AFTER: Custom Spice Rack
The custom cabinets include many modern conveniences, including soft close drawers and doors. R.B. Schwarz installed many pull-outs. This cabinet features a swing-out spice rack which the homeowner loves.
DURING: Back entry
This photo shows the two walls removed. R.B. Schwarz has installed the new door, foundation and subfloor. The new addition connecting the two previous additions is only about 64 square feet; but it has made a tremendous difference in the floor plan of the house!
AFTER: Back entry
The homeowner loves having a back door from her kitchen to her back patio. In our design, we included a simple custom bench for changing shoes.
The new back entry is a fantastic improvement in both the appearance and function of the home.
We asked R.B. Schwarz, Inc. to a fill the gap between two earlier additions on our 1922 Dutch Colonial frame house in Shaker Heights, Ohio. Robert and our architect designed an appealing plan that bridged the areas, and created an open plan that created a back entryway, opened up kitchen, and raised the family room floor to the level of the kitchen.
The new floor plan created a comfortable flow from the kitchen to the living, dining, and family rooms. The result is a completely new kitchen space, and refurbished family room that completely redefines the house and makes it much more inviting and comfortable. Since we like to cook and entertain, it was very important to us that the kitchen should be not only attractive, but also an efficient “cook’s kitchen.” The resulting kitchen has a center island, Amish cabinets, and lots of light from a new skylight that brightens up the entry. The painted cabinets have pull out shelves and soft closed fixtures, and a tile back splash is colorful and creative.
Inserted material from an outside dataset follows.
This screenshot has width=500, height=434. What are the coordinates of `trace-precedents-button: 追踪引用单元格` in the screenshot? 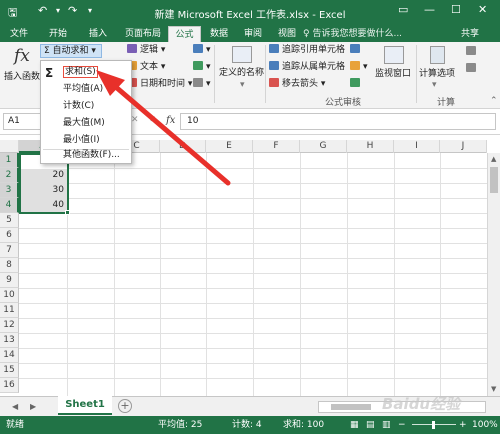 It's located at (307, 50).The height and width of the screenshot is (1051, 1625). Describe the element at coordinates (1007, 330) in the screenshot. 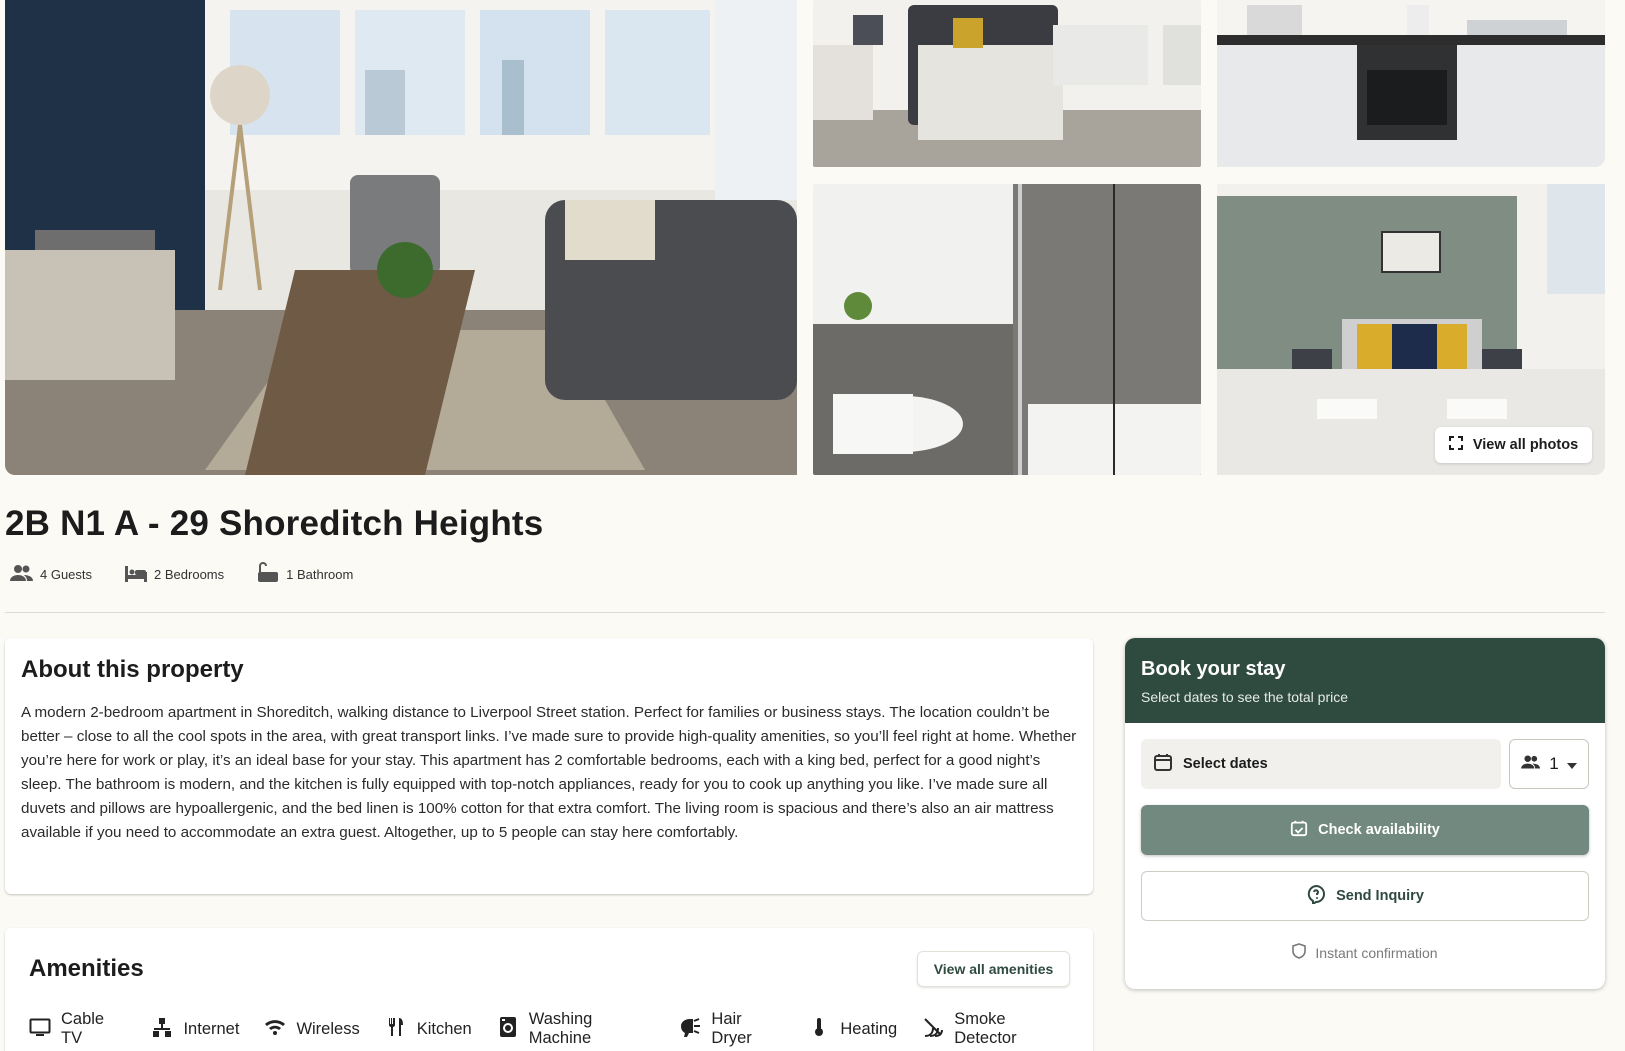

I see `bathroom-photo` at that location.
It was a very complex job that involved significant structural, mechanical, and design issues that had to be overcome (for example, not knowing what supporting structures were in the previous additions) as well as aligning the two additions, which were not completely square. We also had a limited budget so we wanted to be careful about cost control. Robert and our architect were able to work together to develop a beautiful plan that transformed our home but was affordable.
Robert and his crew were efficient and responsive. Robert was able to coordinate the various aspects of the job with skill and expertise. All of his crew members were very considerate of the fact that we needed to be able to live there even though the back of the house was removed! He was very good at presenting options and helping in the decision making. He was careful to inform us how any changes would affect the project budget. Robert takes pride in his work, and overall quality and client satisfaction are important to him.
Months later we are still thrilled with the result and enjoy showing it off to our visitors.